Effect of parthanatos on ropivacaine‐induced damage in SH‐SY5Y cells

Summary Ropivacaine is one of the most common but toxic local anaesthetics, and the mechanisms underlying its neurotoxicity are still largely unknown. This study was conducted to prepare a ropivacaine‐induced neuronal injury model and research the effects of ropivacaine on PARP ‐1 activation and nicotinamide adenine dinucleotide ( NAD ) + depletion. The cell death and apoptosis of ropivacaine‐induced SH ‐ SY 5Y cells were detected with flow cytometry.
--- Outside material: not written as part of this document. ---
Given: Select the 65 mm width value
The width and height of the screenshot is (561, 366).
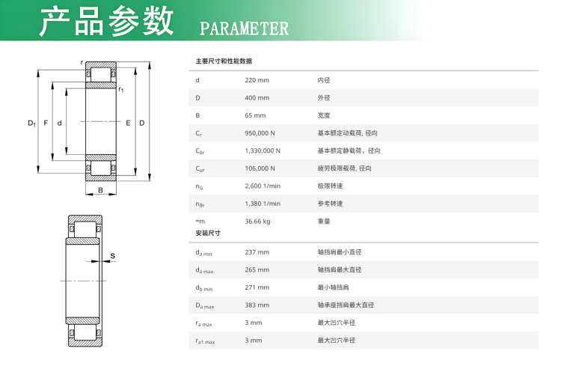Looking at the screenshot, I should coord(255,115).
The lactate dehydrogenase cycling reaction measured the NAD + level, and western blots were used to analyze the expression levels of PARP ‐1 and apoptosis‐inducing factor ( AIF ) after ropivacaine treatments with different concentrations and durations. A PARP ‐1 inhibitor ( PJ ‐34) was used to confirm the relationship between PARP ‐1 activation and NAD + depletion. Hoechst 33258 nuclear staining and a mitochondrial membrane potential (Δψm) assay were used to detect the role of exogenous NAD + in ropivacaine‐induced neuronal injury. Ropivacaine‐induced SH ‐ SY 5Y cell death and apoptosis, PARP ‐1 activation, and AIF increase as well as intracellular NAD + depletion occurred in a time‐ and concentration‐dependent manner ( P <.05). PARP ‐1 activation led to NAD + depletion ( P <.05). Exogenous NAD + impaired ropivacaine‐induced nuclear injury ( P <.05). Ropivacaine treatment induced PARP ‐1 activation and NAD + depletion ( P <.05). Parthanatos ( PARP ‐1‐dependent cell death) was definitely involved in ropivacaine‐induced neuronal injury, and exogenous NAD + may be a novel therapeutic method for parthanatos‐dependent neuronal injury.